EXCERPTED TEXT:
Studio album by Craig David
- Released: 19 November 2002
- Recorded: 2001–2002
- Genre: R&B
- Length: 60:05
- Labels: Atlantic; Wildstar;
- Producer: Colin Lester

Craig David chronology
| Born to Do It (2000) | Slicker Than Your Average (2002) | The Story Goes... (2005) |

Singles from Slicker Than Your Average
- "What's Your Flava?" Released: 28 October 2002; "Hidden Agenda" Released: 20 January 2003; "Rise & Fall" Released: 28 April 2003; "Spanish" Released: 28 July 2003; "World Filled with Love" Released: 13 October 2003; "You Don't Miss Your Water ('Til the Well Runs Dry)" Released: 29 December 2003;

= Slicker Than Your Average =

Slicker Than Your Average is the second studio album by British singer Craig David, released on 19 November 2002 by Atlantic Records. It peaked at number 4 on the UK Albums Chart, number 5 on the Australian ARIA Albums Chart, and number 32 on the U.S. Billboard 200. It was certified Gold by RIAA in the U.S. and double Platinum by the British Phonographic Industry in the United Kingdom. On Slicker Than Your Average, Craig David shifts away from the UK garage-influenced sound of his debut album and adopts a style more closely aligned with U.S. R&B.

COLLECTED MATERIAL:
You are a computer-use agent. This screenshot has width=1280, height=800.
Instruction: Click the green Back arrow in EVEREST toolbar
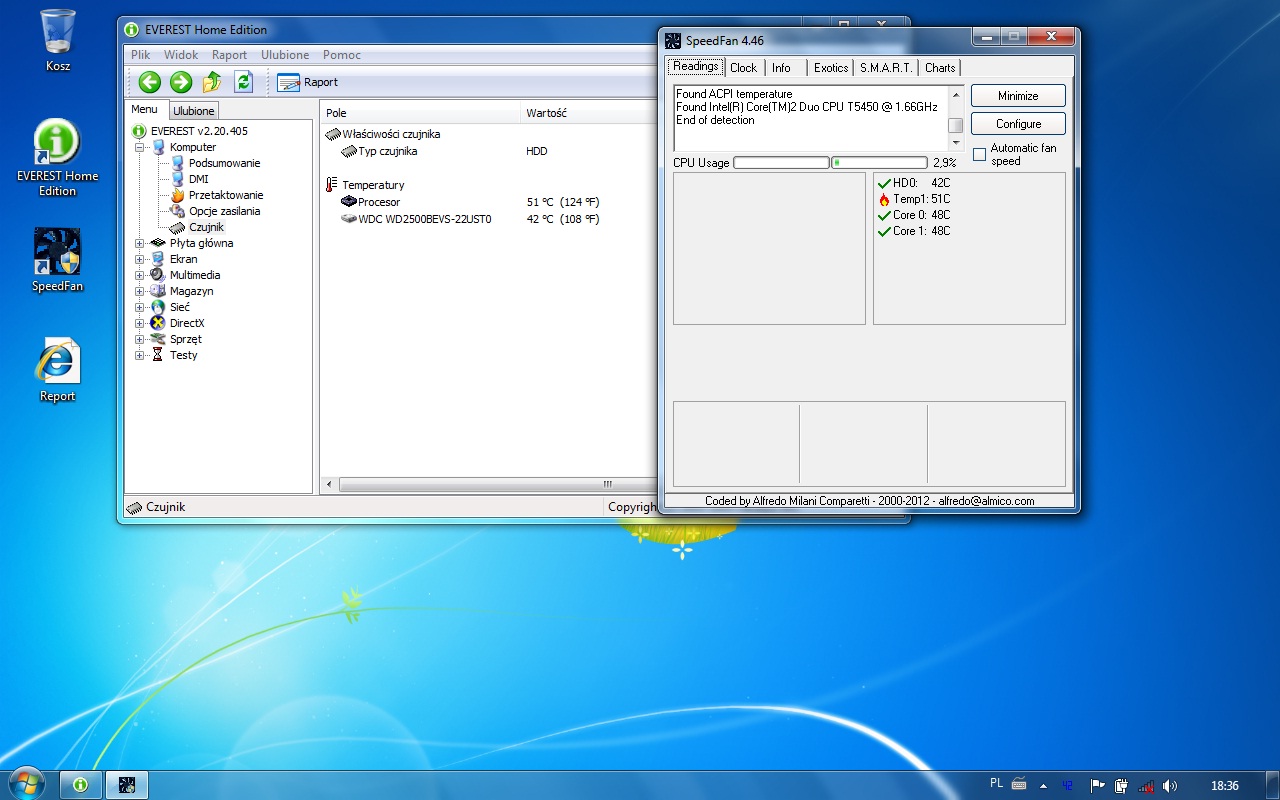point(150,82)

REQUIRED WORK:
Answer these questions from the album text on Slicker Than Your Average:
1. What is the album's listed length?
2. On what date was the single "Spanish" released?
3. What position did the album reach on the UK Albums Chart?

TASK RESULT:
1. 60:05
2. 28 July 2003
3. Number 4